** About this exercise **
Your answer should consist of the lines in the data below that contain "icon".

** Working data **

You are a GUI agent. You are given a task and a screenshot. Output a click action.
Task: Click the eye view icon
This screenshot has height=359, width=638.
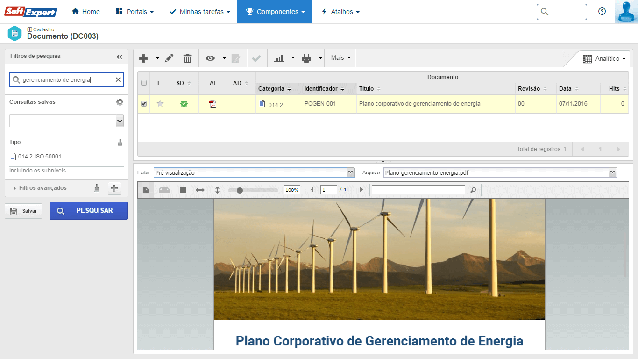pyautogui.click(x=210, y=58)
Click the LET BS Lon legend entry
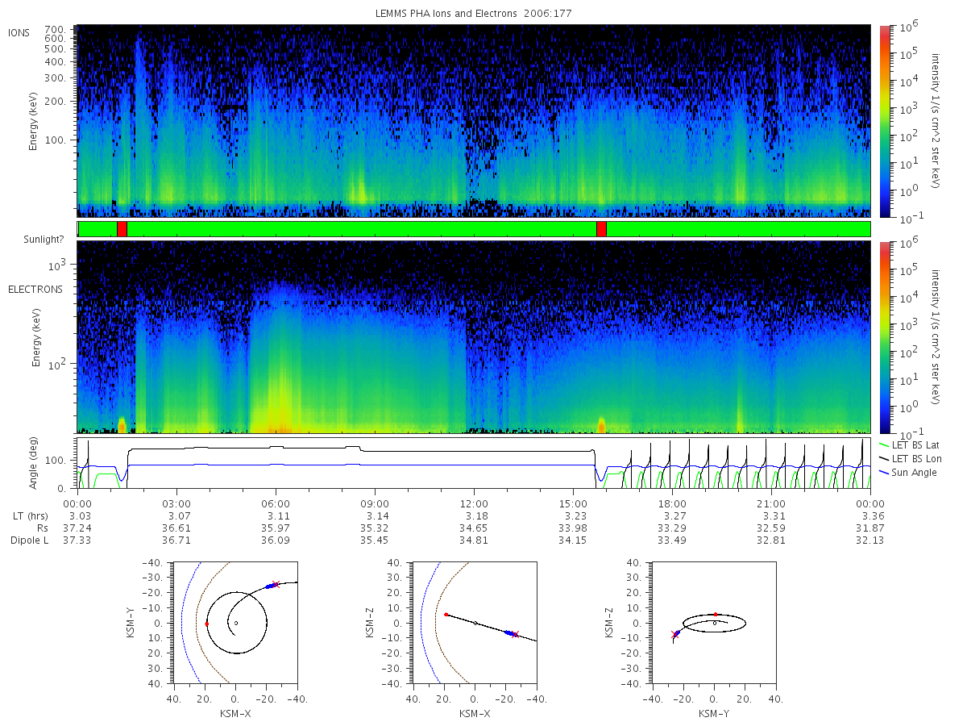The height and width of the screenshot is (726, 967). (x=908, y=458)
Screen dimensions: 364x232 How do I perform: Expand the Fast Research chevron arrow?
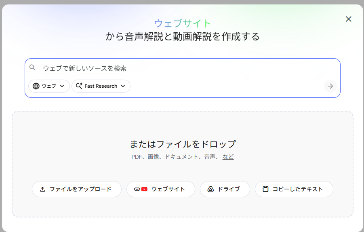(123, 86)
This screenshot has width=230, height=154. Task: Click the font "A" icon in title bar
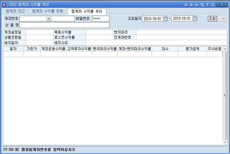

** Response to the exercise **
Task: Click the eye view icon
This screenshot has width=230, height=154. Task: Click the font "A" icon in title bar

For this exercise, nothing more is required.